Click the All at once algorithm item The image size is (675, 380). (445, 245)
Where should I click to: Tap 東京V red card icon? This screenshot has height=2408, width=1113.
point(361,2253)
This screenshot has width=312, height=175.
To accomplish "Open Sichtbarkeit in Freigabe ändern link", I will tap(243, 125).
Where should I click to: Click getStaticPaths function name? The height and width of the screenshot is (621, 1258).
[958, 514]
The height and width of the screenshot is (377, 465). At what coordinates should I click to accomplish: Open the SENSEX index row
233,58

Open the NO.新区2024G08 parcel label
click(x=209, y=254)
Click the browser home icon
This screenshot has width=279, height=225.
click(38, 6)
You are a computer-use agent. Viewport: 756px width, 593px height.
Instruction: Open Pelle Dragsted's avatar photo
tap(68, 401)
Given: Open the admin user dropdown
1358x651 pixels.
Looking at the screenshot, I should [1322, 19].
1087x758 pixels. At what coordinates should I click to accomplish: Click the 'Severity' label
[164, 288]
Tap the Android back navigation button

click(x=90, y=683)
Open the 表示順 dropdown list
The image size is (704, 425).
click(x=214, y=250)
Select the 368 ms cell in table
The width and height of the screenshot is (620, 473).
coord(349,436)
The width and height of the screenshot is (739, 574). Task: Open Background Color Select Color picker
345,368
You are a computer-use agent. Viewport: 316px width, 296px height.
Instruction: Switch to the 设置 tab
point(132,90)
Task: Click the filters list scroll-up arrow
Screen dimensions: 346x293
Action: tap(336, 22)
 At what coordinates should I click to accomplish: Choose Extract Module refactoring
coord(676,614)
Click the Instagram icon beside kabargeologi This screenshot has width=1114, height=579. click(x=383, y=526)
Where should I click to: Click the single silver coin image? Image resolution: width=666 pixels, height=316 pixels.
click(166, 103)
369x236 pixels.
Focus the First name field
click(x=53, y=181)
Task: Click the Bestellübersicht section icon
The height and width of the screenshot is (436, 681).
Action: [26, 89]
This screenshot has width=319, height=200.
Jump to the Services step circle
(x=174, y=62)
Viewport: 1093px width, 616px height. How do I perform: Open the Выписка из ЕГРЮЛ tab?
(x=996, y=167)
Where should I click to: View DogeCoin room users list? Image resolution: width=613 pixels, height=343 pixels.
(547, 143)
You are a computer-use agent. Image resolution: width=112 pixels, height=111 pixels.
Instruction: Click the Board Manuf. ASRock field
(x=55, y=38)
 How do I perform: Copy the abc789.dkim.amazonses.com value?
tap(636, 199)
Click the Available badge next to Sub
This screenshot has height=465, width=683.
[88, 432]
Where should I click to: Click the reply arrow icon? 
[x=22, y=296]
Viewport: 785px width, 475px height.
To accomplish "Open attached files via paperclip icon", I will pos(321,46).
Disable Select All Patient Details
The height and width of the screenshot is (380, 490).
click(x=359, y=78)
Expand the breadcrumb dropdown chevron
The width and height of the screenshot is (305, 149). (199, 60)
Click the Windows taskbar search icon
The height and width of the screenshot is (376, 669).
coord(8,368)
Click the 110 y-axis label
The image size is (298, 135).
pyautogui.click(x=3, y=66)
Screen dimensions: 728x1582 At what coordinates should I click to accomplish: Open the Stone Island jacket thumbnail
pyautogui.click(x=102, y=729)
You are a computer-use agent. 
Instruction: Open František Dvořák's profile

-.-.-

#### [TASK GOAL]
All that belongs in the answer is an exact copy of the lines from the start of the records above through the line with "You are a computer-use agent. Viewport: 756px".

#### [RESPONSE TO THIS EXERCISE]
Click the All at once algorithm item The image size is (675, 380). (445, 245)
Where should I click to: Tap 東京V red card icon? This screenshot has height=2408, width=1113.
point(361,2253)
This screenshot has width=312, height=175.
To accomplish "Open Sichtbarkeit in Freigabe ändern link", I will tap(243, 125).
Where should I click to: Click getStaticPaths function name? The height and width of the screenshot is (621, 1258).
[958, 514]
The height and width of the screenshot is (377, 465). At what coordinates should I click to accomplish: Open the SENSEX index row
233,58

Open the NO.新区2024G08 parcel label
click(x=209, y=254)
Click the browser home icon
This screenshot has width=279, height=225.
click(38, 6)
You are a computer-use agent. Viewport: 756px width, 593px height.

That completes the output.